Source.
--- start ---
Can You Simplify csc(θ) - sin(θ) to cos(θ)cot(θ)?

[lwelch70]

csc(theta) - sin(theta) = cos(theta)*cot(theta)

I'm supposed to write a proof for this but to be honest I'm not really sure where I should even start. The prof taught to take one side of the equation and simply manipulate each part into its equivalent until the other side of the equation was reached (if that makes sense). I just can't seem to get it flowing.

 

[lwelch70]

Some work I'm trying,

I know that csc(theta) = 1/sin(theta). But if I substitute for this I simply get [1/sin(theta)] - sin(theta). I'm just really stuck and could use a start as to how to go about proving this.

 

[physicsman2]

actually this identity isn't that challenging

as you said csc = 1/sin *i'm not going to keep saying theta, you should know it's there

so then you'll have 1/sin - sin, find common denominator by just multiplying sin by sin/sin to get (1 - sin^2)/sin

1-sin^2 is just cos^2, so know you have (cos^2)/sin, which is just cos(cot)

understand?

 

[iamthegelo]

Muliply both sides by some thing that will make it look more familiar.
--- end ---
Dataset records.
--- start ---
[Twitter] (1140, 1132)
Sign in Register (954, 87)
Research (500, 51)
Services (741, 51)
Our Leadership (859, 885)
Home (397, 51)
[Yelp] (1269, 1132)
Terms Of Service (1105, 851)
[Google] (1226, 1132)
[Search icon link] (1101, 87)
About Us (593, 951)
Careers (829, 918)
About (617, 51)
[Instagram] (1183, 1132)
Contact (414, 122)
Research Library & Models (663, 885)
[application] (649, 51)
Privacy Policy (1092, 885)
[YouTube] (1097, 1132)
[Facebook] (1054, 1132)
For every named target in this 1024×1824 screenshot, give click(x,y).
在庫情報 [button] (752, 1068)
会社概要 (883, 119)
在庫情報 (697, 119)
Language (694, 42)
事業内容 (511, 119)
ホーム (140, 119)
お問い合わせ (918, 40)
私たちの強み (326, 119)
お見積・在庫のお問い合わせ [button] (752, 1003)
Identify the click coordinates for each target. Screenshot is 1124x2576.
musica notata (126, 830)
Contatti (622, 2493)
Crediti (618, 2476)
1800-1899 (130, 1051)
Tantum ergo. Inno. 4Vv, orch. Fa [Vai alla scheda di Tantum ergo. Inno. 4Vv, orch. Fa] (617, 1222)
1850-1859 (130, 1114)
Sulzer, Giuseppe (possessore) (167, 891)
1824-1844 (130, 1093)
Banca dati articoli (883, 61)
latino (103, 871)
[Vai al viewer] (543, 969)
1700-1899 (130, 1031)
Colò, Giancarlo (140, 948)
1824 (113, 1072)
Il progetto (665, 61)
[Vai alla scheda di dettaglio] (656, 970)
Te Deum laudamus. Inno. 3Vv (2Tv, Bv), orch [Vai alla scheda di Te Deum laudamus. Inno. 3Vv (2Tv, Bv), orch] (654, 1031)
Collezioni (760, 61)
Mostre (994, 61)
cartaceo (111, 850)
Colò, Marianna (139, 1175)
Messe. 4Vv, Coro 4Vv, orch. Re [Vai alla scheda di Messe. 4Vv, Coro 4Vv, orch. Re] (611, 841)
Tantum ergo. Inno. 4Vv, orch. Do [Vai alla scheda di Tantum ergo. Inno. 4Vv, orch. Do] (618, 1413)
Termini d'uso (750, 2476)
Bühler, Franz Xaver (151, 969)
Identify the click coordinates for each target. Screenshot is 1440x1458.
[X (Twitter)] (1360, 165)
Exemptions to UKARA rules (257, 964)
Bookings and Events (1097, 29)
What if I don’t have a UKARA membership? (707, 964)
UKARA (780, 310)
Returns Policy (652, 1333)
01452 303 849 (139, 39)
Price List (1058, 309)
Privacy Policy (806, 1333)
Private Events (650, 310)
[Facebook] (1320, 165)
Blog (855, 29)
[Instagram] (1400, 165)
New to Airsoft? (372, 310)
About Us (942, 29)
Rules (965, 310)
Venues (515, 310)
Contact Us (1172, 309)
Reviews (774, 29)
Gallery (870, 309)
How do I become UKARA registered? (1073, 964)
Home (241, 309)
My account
--- end ---
What to work on.
Repeat word for word the part of the forum thread on the trigonometric identity that opens with the words containing "actually this identity" and closes with "is just cos(cot)". The records have no connection to the forum thread on the trigonometric identity.

Result.
actually this identity isn't that challenging

as you said csc = 1/sin *i'm not going to keep saying theta, you should know it's there

so then you'll have 1/sin - sin, find common denominator by just multiplying sin by sin/sin to get (1 - sin^2)/sin

1-sin^2 is just cos^2, so know you have (cos^2)/sin, which is just cos(cot)